All people should.. if you've ever picked up any MTB magazine you will quickly learn and realize how much effort it has taken to get the sport to the place it is today and the work it takes and will take to maintain it. If people don't keep maintaining, giving back, advocating and putting a positive political spin on the sport we are very much in danger of loosing what we have. Whether by legal, financial, environmental and other repercussions.. we have to keep the wheels turning!!

What do you feel deters women from getting involved with cycling? Especially mountain biking?
I think for most women it's themselves. For whatever reason they just think they can't. Once you start this sport and learn to love it you realize a lot of things. You will have good days and bad days but they will all add up to a lump sum of positive. So, have a little bit of faith and get on a bike, I guarantee you'll be surprised in good way. And if you're not.. it's not because you're not doing it right it may just be because the right fit (teacher/riding companion, bike) hasn't arrived yet. So, keep trying!!

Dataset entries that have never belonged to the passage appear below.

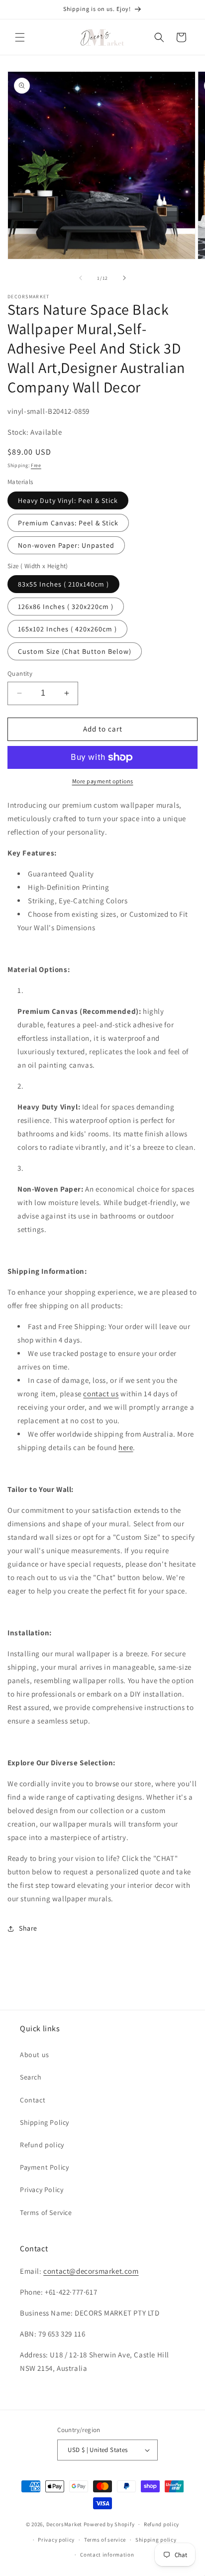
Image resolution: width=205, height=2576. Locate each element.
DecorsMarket (64, 2524)
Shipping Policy (44, 2122)
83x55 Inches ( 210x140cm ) (63, 584)
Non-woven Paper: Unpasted (66, 545)
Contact (32, 2099)
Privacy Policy (41, 2189)
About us (34, 2054)
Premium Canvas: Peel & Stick (68, 522)
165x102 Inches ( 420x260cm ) (67, 628)
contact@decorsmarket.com (90, 2271)
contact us (100, 1393)
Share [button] (28, 1928)
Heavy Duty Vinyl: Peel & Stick (68, 500)
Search (31, 2077)
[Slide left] (81, 278)
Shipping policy (156, 2539)
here (125, 1447)
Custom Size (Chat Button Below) (74, 651)
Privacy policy (56, 2539)
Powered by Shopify (109, 2524)
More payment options (102, 781)
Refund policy (42, 2144)
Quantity (19, 673)
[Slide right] (124, 278)
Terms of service (105, 2539)
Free (36, 465)
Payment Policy (44, 2167)
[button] (20, 37)
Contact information (107, 2554)
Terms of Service (46, 2212)
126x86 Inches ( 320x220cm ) (65, 606)
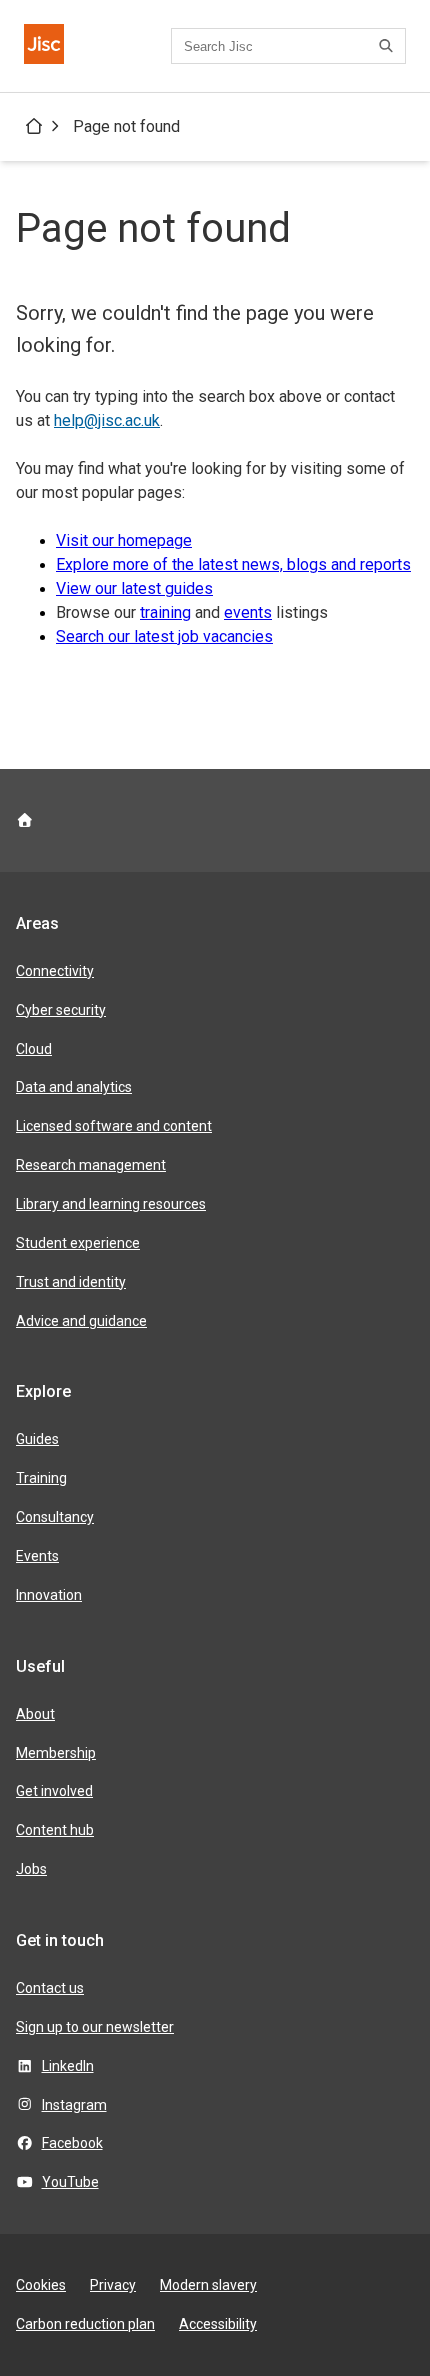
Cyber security (61, 1010)
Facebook (72, 2143)
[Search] (389, 46)
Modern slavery (208, 2285)
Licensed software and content (114, 1126)
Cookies (41, 2285)
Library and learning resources (111, 1204)
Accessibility (218, 2324)
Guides (37, 1439)
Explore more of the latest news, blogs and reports (233, 564)
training (165, 612)
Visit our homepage (124, 540)
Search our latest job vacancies (164, 636)
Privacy (113, 2285)
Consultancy (55, 1517)
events (248, 612)
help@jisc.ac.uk (107, 420)
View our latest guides (134, 588)
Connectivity (55, 971)
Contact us (50, 1988)
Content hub (55, 1830)
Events (37, 1556)
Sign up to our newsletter (95, 2027)
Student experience (78, 1243)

What do you feel could change locally/industry-wise to encourage more women to be involved with cycling/bike industry?
I think it's already changing.. the industry as a whole is seeing a tremendous shift in the sport and they are working to keep up. Women want it all - options, performance, the best of the best. As long as we keep showing our strength in numbers the industry will keep working to support us and fuel the growth of this sport for women.

What inspires you to encourage women to ride?

To see them achieve something they never have and experience the pure joy it can provide!

Tell us a random fact about yourself!
Maybe not so random.. but I love to cook! Biking and cooking are probably not a symbiotic relationship but I love to make a fun meal almost as much as I love riding and of course eating it!!